9 releases (3 stable)

1.1.1 Jul 29, 2024
1.1.0 Feb 29, 2024
1.0.0 Aug 21, 2021
0.4.2 Jun 6, 2021
0.3.0 Oct 18, 2019

#35 in Command line utilities

MIT license

160KB
3.5K SLoC

at51

Crates.io

A bunch of applications for the purpose of reverse engineering 8051 firmware. Currently, there are four applications:

  • stat, which gives blockwise statistical information about how similar a given file's opcode distribution is to normal 8051 code
  • base, which determines the load address of a 8051 firmware file
  • libfind, which reads library files and scans the firmware file for routines from those files
  • kinit, which reads a specific init data structure generated by the C51 compiler

The output of each subcommand can also be used in other programs via JSON.

Installation

Downloadable releases should be on the release page of the github repository.

In order to compile manually, only cargo is needed, which can be installed with rustup.
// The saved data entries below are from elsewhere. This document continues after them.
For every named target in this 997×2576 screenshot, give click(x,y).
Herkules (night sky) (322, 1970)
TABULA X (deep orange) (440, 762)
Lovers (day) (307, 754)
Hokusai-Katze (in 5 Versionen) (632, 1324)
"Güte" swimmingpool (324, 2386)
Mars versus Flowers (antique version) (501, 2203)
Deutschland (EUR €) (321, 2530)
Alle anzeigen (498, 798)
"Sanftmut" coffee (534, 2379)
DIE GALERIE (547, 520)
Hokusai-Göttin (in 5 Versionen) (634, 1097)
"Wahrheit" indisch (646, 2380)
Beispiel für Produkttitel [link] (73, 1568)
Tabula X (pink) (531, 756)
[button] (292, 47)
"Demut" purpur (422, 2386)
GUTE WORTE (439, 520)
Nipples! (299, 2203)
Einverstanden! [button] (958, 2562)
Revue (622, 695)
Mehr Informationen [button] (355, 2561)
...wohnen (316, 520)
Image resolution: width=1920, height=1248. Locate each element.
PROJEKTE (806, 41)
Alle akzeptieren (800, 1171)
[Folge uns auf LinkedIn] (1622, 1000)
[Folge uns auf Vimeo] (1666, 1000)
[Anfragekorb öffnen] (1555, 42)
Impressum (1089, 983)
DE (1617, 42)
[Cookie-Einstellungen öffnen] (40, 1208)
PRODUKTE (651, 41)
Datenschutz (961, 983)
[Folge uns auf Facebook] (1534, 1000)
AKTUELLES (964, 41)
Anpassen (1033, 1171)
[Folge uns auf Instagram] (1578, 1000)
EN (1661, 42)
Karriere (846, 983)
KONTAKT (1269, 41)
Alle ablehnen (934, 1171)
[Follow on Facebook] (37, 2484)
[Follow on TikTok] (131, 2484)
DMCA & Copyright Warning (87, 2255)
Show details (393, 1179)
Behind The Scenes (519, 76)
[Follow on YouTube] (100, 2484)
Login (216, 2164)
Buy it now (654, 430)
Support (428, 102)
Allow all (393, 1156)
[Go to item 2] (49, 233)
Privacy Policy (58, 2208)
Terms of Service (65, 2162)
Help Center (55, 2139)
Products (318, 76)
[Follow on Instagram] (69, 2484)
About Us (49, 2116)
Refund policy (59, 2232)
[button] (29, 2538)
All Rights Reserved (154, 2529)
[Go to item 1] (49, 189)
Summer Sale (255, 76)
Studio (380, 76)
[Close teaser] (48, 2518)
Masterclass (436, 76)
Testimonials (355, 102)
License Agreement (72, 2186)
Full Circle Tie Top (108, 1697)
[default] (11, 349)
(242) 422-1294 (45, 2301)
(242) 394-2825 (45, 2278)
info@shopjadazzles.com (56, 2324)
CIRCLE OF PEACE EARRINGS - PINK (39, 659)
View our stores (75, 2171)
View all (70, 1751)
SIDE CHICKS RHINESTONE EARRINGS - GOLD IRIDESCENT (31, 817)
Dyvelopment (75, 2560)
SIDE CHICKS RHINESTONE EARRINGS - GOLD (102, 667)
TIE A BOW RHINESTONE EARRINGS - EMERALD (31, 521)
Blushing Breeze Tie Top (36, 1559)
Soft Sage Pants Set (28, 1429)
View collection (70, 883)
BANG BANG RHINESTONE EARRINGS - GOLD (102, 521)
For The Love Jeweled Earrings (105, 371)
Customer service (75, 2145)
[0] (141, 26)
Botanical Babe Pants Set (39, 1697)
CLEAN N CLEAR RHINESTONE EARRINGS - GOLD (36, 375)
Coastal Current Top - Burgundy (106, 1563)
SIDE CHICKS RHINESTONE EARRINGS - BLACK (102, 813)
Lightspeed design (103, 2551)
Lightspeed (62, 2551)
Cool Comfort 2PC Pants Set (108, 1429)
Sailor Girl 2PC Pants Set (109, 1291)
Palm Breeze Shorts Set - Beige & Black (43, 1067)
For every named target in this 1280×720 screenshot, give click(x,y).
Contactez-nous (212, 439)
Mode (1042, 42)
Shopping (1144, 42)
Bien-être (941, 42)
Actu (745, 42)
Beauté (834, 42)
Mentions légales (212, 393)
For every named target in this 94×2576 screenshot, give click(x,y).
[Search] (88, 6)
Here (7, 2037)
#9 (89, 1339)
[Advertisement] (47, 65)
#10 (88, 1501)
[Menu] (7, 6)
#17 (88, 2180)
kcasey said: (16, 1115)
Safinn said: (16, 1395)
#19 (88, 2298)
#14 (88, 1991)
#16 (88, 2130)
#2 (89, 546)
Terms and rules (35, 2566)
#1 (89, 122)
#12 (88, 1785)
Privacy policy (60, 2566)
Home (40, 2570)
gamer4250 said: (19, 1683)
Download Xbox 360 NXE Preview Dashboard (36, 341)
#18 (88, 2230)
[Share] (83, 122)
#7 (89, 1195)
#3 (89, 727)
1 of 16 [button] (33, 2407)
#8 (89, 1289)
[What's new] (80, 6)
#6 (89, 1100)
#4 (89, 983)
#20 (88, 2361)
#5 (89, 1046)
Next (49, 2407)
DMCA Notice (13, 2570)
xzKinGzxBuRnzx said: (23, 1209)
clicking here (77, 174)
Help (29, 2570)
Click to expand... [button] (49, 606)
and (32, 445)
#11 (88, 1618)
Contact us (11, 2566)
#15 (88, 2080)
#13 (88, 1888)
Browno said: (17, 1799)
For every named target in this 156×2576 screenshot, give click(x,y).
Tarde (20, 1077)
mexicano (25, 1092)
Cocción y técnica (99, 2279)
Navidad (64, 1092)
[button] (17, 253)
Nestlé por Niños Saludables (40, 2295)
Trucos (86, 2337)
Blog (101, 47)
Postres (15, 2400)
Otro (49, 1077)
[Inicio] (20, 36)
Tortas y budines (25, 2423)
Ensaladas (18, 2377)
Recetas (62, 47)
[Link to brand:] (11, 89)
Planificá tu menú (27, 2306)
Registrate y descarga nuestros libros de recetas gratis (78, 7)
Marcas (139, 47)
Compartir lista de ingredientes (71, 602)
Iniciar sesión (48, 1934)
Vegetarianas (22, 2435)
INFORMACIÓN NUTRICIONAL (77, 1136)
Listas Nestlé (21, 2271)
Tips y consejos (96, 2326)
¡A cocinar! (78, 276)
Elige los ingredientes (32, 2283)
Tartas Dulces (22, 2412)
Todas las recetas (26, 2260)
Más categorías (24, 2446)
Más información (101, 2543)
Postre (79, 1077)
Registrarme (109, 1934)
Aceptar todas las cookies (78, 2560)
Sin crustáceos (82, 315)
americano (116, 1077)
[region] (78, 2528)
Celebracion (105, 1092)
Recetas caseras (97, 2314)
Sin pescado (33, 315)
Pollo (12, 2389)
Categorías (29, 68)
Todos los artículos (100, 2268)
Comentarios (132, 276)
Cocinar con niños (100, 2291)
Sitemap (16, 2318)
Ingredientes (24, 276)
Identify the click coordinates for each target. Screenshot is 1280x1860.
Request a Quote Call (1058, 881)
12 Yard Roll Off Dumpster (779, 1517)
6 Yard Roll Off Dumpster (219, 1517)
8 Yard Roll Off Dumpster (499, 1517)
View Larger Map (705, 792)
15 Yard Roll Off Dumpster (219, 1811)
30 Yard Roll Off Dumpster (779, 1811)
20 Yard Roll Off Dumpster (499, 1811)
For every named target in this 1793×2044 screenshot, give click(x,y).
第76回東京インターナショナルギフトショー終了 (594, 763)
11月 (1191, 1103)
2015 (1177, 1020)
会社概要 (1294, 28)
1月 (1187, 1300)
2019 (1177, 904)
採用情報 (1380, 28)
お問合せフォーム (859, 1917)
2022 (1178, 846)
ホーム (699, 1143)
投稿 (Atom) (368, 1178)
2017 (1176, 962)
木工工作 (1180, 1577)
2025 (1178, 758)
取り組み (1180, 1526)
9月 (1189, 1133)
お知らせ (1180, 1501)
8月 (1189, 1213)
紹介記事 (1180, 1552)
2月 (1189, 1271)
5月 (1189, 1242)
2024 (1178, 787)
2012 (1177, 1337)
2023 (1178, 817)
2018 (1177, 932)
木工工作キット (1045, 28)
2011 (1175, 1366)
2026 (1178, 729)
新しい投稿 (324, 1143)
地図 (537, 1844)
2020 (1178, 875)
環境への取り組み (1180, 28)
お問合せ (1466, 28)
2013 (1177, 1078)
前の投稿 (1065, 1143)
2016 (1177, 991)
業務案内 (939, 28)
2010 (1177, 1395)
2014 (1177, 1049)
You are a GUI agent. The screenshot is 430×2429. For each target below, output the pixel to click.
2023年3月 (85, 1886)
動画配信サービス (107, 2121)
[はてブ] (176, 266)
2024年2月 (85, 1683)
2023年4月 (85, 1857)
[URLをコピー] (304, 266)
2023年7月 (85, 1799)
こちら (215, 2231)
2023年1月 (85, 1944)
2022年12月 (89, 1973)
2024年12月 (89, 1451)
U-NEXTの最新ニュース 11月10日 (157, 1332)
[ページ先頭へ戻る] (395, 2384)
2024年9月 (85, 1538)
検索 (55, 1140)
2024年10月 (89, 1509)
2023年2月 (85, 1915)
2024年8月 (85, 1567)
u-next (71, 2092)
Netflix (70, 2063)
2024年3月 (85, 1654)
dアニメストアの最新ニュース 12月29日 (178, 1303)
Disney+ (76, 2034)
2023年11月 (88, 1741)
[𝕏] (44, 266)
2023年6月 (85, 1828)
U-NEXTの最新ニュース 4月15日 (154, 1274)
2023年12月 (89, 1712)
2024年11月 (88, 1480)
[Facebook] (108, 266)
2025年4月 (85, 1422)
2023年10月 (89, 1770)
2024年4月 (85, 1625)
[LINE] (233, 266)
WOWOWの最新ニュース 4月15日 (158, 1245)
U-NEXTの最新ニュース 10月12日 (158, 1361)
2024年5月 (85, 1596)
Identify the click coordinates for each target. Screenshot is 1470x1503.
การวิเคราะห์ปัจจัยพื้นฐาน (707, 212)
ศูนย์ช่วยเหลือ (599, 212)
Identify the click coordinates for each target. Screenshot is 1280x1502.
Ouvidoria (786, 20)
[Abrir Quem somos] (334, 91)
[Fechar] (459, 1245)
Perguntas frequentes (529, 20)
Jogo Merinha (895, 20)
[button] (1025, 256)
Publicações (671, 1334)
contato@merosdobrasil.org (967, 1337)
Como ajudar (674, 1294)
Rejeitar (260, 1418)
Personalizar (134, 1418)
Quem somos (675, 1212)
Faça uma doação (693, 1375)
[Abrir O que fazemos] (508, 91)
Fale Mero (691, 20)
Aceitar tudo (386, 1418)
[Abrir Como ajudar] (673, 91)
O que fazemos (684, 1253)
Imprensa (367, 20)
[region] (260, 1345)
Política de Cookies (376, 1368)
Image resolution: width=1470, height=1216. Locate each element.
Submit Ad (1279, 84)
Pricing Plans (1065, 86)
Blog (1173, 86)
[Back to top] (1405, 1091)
With cargo one can install it with cargo install at51.

Alternatively, to install from the repository source, do

git clone 'https://github.com/8051Enthusiast/at51.git'
cargo install --path at51

stat

This subprogram is useful for determining which regions of a file are probably 8051. If you want to determine the architecture of a file in general, a useful tool might be cpu_rec.

This subcommand does some statistics on the firmware. It steps through the file as if it was a continuous instruction stream and does some tests on those instructions. The image is divided into equal-sized blocks and the value of the test for each block (which by default has a size of 512) is given back. That means it is normally more suited for bigger images (in this context, something like >4kB) where you want to know which regions are probably 8051 codes and which are data.

By default, it calculates the aligned jump test, which gives the percentage of relative jump instructions where the jump target is not on a start of an instructions. This has a value of 0 to 1, where 0 is better and it generally works well, but has a lot of NaN on streams of 0s and similiar repeated instructions, as there are no jumps in those blocks. If the location is entirely 8051 code, it should have a value of 0 (although someone might do some hacks with unaligned jumps), but it can contain small jump tables and therefore is sometimes not exactly zero, but still should be fairly low (<0.1). One can additionally show the number of jumps used with the -n flag to know how certain the value is. Furthermore, two other flags -A and -O exist, where the first one also includes absolute jumps in the calculation (useful if the file is already aligned and there are not enough jumps) and the second one includes jumps to outside the firmware image as misses (useful with -A if one knows there is no code outside the firmware and the firmware file does not cover the whole address space).

It can also do a blockwise Kullback-Leibler divergence on the distribution on the opcodes, which means each block has a value from 0 to 1, 0 being the most 8051-like. A default distribution derived from a corpus I did is included (which I can probably not publish due to copyright issues), but you can set your own corpus with the -c option. With that metric, <0.06 usually means it is 8051 code, 0.06-0.12 means it is probably either 8051 with some data in it (like a jump table) or it is unusual (maybe a small set of instructions repeated a lot of times). Note that random data is only at roughly 0.25, so the Kullback-Leibler might not be very reliable.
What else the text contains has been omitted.